Director, Columbia Water Center, Earth Institute, Columbia University
Can the world support the aspirations for food and energy of the 7 billion people that now inhabit it? Will we meet the needs of the additional 2 billion people that we expect will be here by 2050? More than ever, the answers to these questions depend on how wisely we use the world’s fresh water resources — to both meet our own needs and to sustain the basic water requirements of all life that inhabits our blue planet.
In the late 20th century, as a result of the Green Revolution, global grain yields surged dramatically. However, the higher energy intensity required (largely for fertilizers production and pumping ground water) along with associated water resource degradation has emerged as a serious challenge to the movement. Water tables in many countries, including the USA, India and China have dropped significantly in the last 20 years, indicating that we have exceeded our renewable water budget and are unsustainably mining the resource.
Water is a renewable resource, whose availability varies from place to place, and by month and year. Droughts and floods are omnipresent hazards for most societies, leading to loss of crops, property and lives; as the earth’s climate changes, experts believe the frequency of both may increase. Places that are arid may become more so, while the frequency of intense precipitation may increase almost everywhere. Thus, understanding, predicting and adapting to climate is critical for water and food security. Adaptation requires water and food storage, and also judicious choices as to what to grow where, from a global and from a regional perspective.

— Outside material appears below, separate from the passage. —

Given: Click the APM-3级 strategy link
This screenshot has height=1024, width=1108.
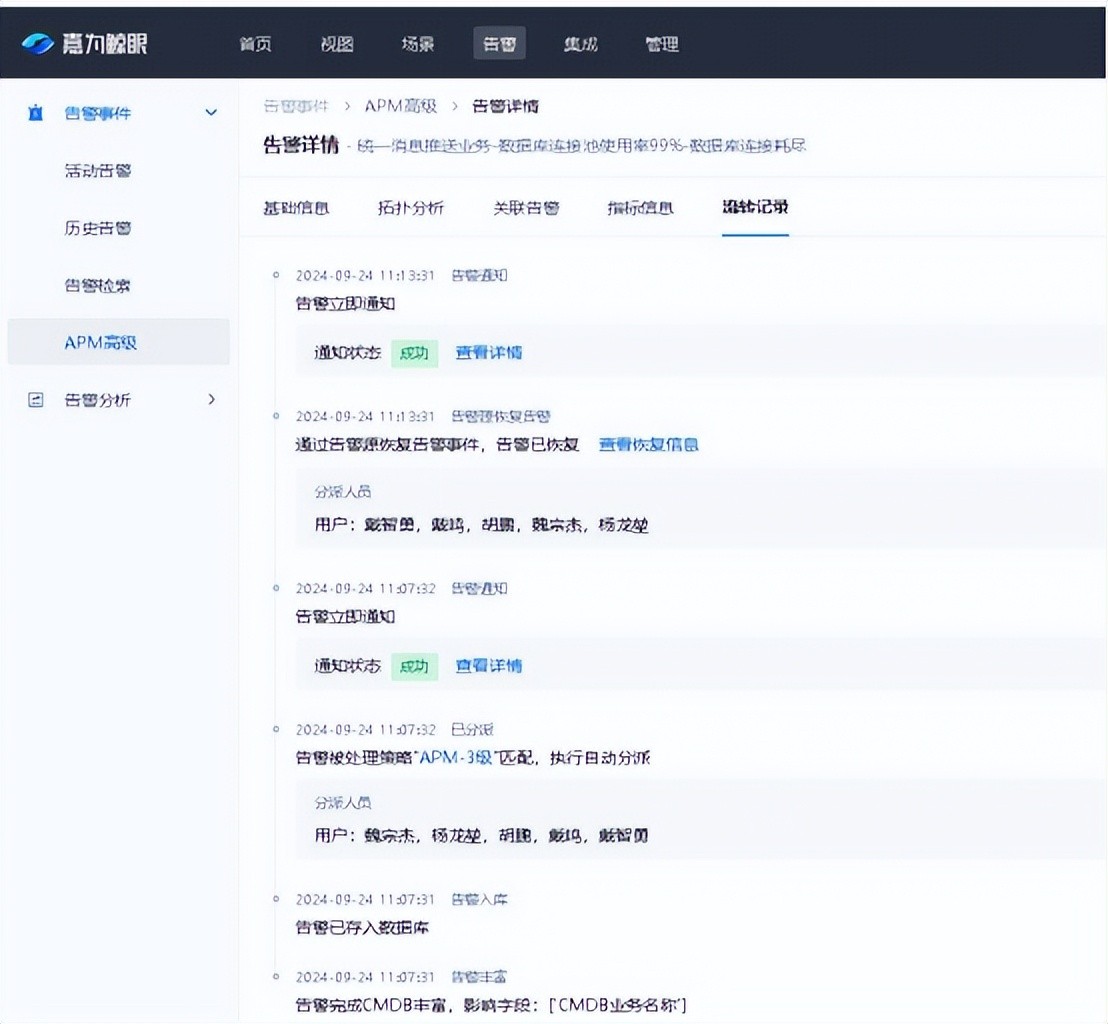Looking at the screenshot, I should coord(456,758).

In the last few years droughts and floods led to low grain production in key producing nations, causing a dramatic jump in global food prices and revealing how thinly traded the global food market is. Only about 10 percent of wheat and rice production is actually traded globally, which means that small deficits in production have significant impacts as nations restrict exports in the interest of domestic food security. Given their water and productivity constraints, the Chinese have been securing land and promoting cultivation of crops that they need in Africa and South America, thus creating a secure import supply chain in the face of the volatility in global markets.

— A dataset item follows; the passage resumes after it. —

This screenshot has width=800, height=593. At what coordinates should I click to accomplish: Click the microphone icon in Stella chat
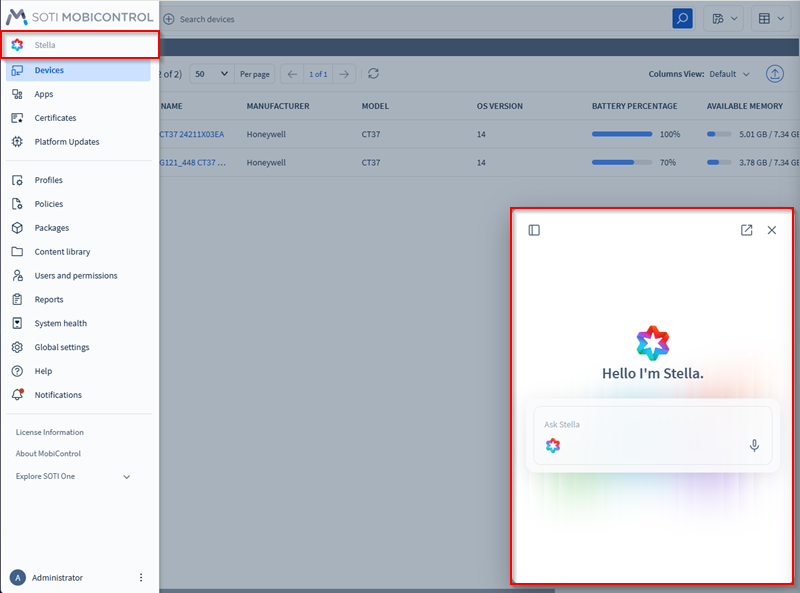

Agriculture consumes more than 70 percent of the freshwater we use, but depending on how it’s computed, globally the average water use efficiency of farming is only 10 to 30 percent. At the same time, crop yields per acre in the most productive parts of the world are often 10 times greater than those in many developing countries. These developing countries, especially in Africa, are expected to contribute the bulk of global population growth. Therefore, meeting future food needs without further stressing global water resources actually appears quite feasible, if water use efficiency can be improved and crop yields increased in the most vulnerable parts of the world.
This gap between the most and least productive and water-efficient agriculture poses an interesting opportunity for the United States. Not only is the US relatively well endowed with water, it also has some of the highest productivity in agriculture, high rates of innovation, and is a major net agricultural exporter.
In the late 20th century, the US transitioned from a high tech economy to a high finance one, sparking economic bubbles that eventually burst. At a time when the economic future of the country is unclear, jobs are hard to get, and the country is questioning its national competitiveness, we need to ask whether the US expertise in climate, water, agriculture, food processing and energy technologies provides a new opportunity to position it as a global leader that can prosper on the strength of its innovations in these basic resource areas.
Unlike China, whose agricultural expansion abroad appears to be a strategic government initiative to meet domestic needs, US efforts have been largely targeted toward agricultural development through the USAID and USDA programs. Whereas the success of the US programs has varied depending on local uptake and capacity, the Chinese are following a model closer to leasing land and managing production, thus potentially controlling productivity more tightly. Once we see the problem through the lens of global food and water security risks in the face of climate dangers, a growing population and energy/environment constraints, it follows that given its resources, the US can and should play a greater strategic role in shaping the water and food future of the planet.
In addition to the inevitable political maneuvering, this new global strategic role requires focused development and implementation of appropriate soft and hard technologies.
The soft technologies would facilitate the selection of the most optimal locations and practices to grow specific crops to make the best use of water and energy resources to meet global and local food needs; the identification of when and how to store food or water; predictions of climate and weather to anticipate and ameliorate the effects of drought; how to manage trade so that producers are delivered high stable value, while reducing price volatility and shocks from shortages.
The hard technologies would facilitate improvements in productivity and efficiency across the board, and their deployment in a global context would strategically address the limitations in many parts of the world where poverty leads to barriers in implementation of high technology.
The US led the Green Revolution in the 20th century. It is time to do it again, but for the global good. The stakes are higher. The global water crisis is upon us, and it is time that the US played a direct role in the sustainable development of the world’s water and food. It would help not just the global poor and freshwater ecology. It would strengthen the backbone of the US economy, and provide an avenue for our youth to be global emissaries with a sense of purpose.